Years Attended – Two years through Seventh Grade
Favorite teacher – Amy Aufrecht
Takeaway from Kehoe-France –
Education is important, but so is community.
Favorite thing about Kehoe-France –
The eleven years I spent there, add up to one of the best experiences I’ve ever had.
When 20-year-old college student and published author Emily Bissel recalls the 11 years she spent at Kehoe-Northshore, she remembers them as the time when her fervor for writing was ignited. “My biggest area of success is my writing,” Emily says. “This reflects back to my time at Kehoe. My fourth grade English teacher encouraged my creative writing abilities. From a very young age, I can remember writing exercises in class. I would bring my stories to her and she would give me feedback. If I had not had that experience, I wouldn’t have found such a deep passion for creative writing.”
Emily describes the teaching staff as a whole as hands-on and teachers who used unique ways to help students understand concepts, while at the same time, maintaining an expectation of responsibility and accountability. “They taught me that you have to rely on yourself. They instilled responsibility,” she says. “If you forgot your book, there was no going back to get it. You would have a consequence like standing at the fence instead of playing. I am so organized to this day because I liked to be prepared before I went to class.”
Emily graduated summa cum laude from Archbishop Hannan High School in 2013, with more than a half dozen scholarship offers, from colleges both in and out-of-state. She attributes many of the skills she learned at Kehoe-France to the reason her high school career seemed easy. “I can remember learning in middle school how to take notes from a lecture. Because of that I was prepared for high school,” she remembers. “It stuck with me through college — that even at such a young age we were learning things that I still use today.”
In addition to high standards in academics and personal responsibility, she describes the tight-knit social atmosphere of Kehoe-France. “Everyone knew everyone. It was a great community because everyone was so close,” she says. “It was a good feeling to know that you had these people if you needed anything. We were more than just a community — we were a family.”

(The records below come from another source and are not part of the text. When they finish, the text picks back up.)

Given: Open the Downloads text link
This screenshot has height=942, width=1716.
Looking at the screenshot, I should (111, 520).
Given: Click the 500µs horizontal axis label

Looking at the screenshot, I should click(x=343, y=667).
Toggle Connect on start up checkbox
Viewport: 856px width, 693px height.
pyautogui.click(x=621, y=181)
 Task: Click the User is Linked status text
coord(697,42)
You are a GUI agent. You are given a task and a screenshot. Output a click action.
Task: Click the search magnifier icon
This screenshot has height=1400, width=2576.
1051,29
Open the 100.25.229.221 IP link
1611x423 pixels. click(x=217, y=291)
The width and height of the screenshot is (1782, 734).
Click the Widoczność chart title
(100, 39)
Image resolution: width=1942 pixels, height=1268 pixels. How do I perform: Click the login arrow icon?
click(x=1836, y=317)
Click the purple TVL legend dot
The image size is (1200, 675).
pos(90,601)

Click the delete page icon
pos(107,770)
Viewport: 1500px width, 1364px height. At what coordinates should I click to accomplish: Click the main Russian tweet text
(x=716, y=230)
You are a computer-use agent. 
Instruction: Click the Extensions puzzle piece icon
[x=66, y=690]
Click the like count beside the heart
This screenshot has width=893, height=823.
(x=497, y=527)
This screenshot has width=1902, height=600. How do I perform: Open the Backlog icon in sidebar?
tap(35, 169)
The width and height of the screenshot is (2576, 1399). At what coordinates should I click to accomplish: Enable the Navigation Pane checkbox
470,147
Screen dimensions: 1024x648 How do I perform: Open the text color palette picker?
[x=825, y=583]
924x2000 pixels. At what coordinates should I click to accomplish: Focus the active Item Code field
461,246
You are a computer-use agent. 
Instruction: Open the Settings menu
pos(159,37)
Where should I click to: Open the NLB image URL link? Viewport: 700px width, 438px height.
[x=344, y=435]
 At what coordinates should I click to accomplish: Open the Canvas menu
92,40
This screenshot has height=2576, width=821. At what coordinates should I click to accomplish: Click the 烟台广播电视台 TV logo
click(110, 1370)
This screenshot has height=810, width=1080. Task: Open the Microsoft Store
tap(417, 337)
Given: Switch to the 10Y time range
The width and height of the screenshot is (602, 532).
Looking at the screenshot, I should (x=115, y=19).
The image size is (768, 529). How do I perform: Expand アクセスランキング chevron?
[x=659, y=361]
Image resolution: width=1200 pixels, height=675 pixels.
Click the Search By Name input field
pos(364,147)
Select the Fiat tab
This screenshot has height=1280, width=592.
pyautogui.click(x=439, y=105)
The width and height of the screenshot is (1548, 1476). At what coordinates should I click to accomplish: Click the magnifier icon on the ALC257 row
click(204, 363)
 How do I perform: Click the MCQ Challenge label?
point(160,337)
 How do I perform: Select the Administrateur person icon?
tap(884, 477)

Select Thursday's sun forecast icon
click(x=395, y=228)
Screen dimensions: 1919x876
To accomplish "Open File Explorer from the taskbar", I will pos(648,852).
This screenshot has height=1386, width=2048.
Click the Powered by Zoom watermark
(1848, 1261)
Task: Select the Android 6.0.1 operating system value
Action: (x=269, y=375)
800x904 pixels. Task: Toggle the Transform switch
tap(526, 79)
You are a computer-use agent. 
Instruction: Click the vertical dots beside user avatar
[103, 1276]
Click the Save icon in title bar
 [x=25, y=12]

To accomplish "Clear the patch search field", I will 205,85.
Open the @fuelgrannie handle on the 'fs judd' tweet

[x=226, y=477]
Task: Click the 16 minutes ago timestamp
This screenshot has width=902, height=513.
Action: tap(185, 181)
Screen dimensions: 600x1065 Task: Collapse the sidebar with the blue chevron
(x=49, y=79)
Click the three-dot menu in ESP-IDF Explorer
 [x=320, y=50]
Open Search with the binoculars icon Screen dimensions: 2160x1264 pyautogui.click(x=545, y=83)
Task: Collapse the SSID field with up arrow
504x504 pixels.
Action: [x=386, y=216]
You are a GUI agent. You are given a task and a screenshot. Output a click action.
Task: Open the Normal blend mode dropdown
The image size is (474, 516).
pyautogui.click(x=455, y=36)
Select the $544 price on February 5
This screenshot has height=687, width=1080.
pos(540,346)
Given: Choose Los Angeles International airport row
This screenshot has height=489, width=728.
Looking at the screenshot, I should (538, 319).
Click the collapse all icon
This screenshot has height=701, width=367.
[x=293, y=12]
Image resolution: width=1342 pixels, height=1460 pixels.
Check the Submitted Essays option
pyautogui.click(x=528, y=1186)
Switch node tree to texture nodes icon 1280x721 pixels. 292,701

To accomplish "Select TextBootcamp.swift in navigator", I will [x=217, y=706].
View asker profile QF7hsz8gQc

Within the bonds of that family, Emily described teachers who cared deeply about their students succeeding in academics as well as in everyday life. “The teachers cared about you truly discovering yourself, through art, or writing, or whatever it might be. They really instilled academic excellence, but also how to give to others and how to care for others,” she says. “I really feel like they helped me grow into the woman I am today and that Kehoe-France helped to lead me to all of the successes I’ve had.”